- **Work request**: List every regional nickname for San Francisco weather patterns that appears in the San Francisco weather text below.

- **Source document**:
It was a good day to wear a jacket here in San Francisco, but just two and a half hours east where my parents live, it was over 100 degrees Fahrenheit. It was 107 there yesterday. The fact that there could be a fifty degree difference over such a short distance is amazing. I am grateful that the difference is in my favor. Hooray for the cooling waters of the Pacific! Hooray for the insulation of San Francisco Bay!
While my photographic plans today were foiled (they required direct sunlight from the east prior to 11am), I did travel to the eastern edge of town after lunch, and so enjoyed having a shadow for a few minutes.
The City still feels… off. Sleeping Beauty isn’t awake yet, and the sounds and sights remain muted. It is lively in spots – Japan Center’s Kinokuniya Building was HOPPING at 11am! – but then I can walk blocks without encountering another human.
Some favorite places are still boarded up. Paper covers too many windows. There are still holes in our urban fabric, and a sad sense that even more people are suffering than usual.
A friend has admitted that she dreads full re-opening and what passed for normal, because “normal” was too frantic for her, involved too many obligations and interactions that didn’t really suit her. It was an unexpected insight from someone who had previously just avoided the news.
It is worth thinking about: what the smaller impacts to daily life are that manifest along the edges of this still-unfolding tragedy which we might learn from.
(Aristotle described tragedies as being caused not by intentional villainy, but by a flaw in the character of the hero-protagonists. (See the explanation of Hamartia in Brittanica.) There certainly are a lot of human flaws on display during this pandemic!)
We could all benefit from living more thoughtful lives!
While I grew up on the sunny side of San Francisco, I currently live near the edge of the fog belt. I love fog, but not every day – I like variety.
When the fog belt limits visibility, I often believe that it is foggy EVERYWHERE, but sunny weather may be just a streetcar ride away! As a lighting-obsessed photographer, always interested in which buildings and other features are lit from which direction, I began to rely on live webcams back in 2004 to tell me if the fog belt has an edge.
The fancy webcam I currently use and recommend is at the Exploratorium (exploratorium.edu), now located at Pier 15 along the Embarcadero. (Embarcadero = the pier(s) in Spanish.)It looks eastward from the pier, toward the east bay and our Bay Bridge, day and night. It not only provides a view, but also weather station and other monitoring equipment measuring the wind, any rain (we wish), water depth, salinity, and other cool data. This screenshot gives you a preview of what I mean:
At the moment, I can see that it was too optimistic of me to take film out of the refrigerator before I even had breakfast this morning, but at least I know now, rather than after I’ve geared up and headed out.
The link for your enjoyment is here:
Wired Pier Environmental Field Station | Exploratorium
A collection of sensors around the Exploratorium campus is measuring and recording conditions in the environment—the weather, Bay water quality, pollution, and more.
Yes, there is a Wikipedia page devoted to June Gloom, which also names “May Gray,” “No-Sky July,” and “Fogust” as some of our regional nicknames for these anti-postcard weather patterns, if you need to sound like a local over your artisanal, locally roasted cup of coffee.

[Records contained in a dataset]
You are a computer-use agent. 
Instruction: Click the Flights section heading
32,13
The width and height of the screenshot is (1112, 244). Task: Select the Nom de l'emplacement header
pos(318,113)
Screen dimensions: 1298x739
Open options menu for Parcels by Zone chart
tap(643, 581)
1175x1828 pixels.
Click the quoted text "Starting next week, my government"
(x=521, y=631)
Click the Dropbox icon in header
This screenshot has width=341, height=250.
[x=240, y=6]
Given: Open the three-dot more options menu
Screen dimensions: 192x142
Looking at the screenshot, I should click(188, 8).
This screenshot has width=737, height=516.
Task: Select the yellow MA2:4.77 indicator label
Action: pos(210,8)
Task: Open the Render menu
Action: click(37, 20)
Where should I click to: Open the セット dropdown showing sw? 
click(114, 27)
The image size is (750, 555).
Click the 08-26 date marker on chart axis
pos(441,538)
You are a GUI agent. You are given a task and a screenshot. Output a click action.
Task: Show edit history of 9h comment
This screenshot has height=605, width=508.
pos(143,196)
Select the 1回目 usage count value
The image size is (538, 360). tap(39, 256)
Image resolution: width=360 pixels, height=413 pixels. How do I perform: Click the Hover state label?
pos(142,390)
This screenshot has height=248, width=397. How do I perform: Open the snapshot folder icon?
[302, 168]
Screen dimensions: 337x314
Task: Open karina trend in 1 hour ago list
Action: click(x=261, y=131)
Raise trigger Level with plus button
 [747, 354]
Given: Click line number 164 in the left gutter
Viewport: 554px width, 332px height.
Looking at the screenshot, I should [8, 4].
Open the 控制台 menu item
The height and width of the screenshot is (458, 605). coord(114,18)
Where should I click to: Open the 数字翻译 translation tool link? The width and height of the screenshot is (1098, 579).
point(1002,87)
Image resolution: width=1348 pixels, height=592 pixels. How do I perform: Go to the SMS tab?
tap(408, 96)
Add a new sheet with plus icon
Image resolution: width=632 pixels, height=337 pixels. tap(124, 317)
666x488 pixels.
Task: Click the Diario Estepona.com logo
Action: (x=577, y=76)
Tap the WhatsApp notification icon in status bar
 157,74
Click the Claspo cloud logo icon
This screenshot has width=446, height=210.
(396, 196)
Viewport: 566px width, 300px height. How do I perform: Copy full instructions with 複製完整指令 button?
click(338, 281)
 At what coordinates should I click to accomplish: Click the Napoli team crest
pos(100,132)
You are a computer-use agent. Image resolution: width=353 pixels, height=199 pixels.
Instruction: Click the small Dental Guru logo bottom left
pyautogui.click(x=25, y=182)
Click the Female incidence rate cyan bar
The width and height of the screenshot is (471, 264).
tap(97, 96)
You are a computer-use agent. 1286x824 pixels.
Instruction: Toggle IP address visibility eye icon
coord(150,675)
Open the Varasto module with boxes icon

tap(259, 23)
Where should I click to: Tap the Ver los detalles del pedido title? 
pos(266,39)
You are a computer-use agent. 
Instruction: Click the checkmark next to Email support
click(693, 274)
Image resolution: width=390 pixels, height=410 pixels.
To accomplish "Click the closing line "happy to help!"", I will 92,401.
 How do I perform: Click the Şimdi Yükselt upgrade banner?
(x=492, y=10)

- **Output below**: June Gloom, May Gray, No-Sky July, Fogust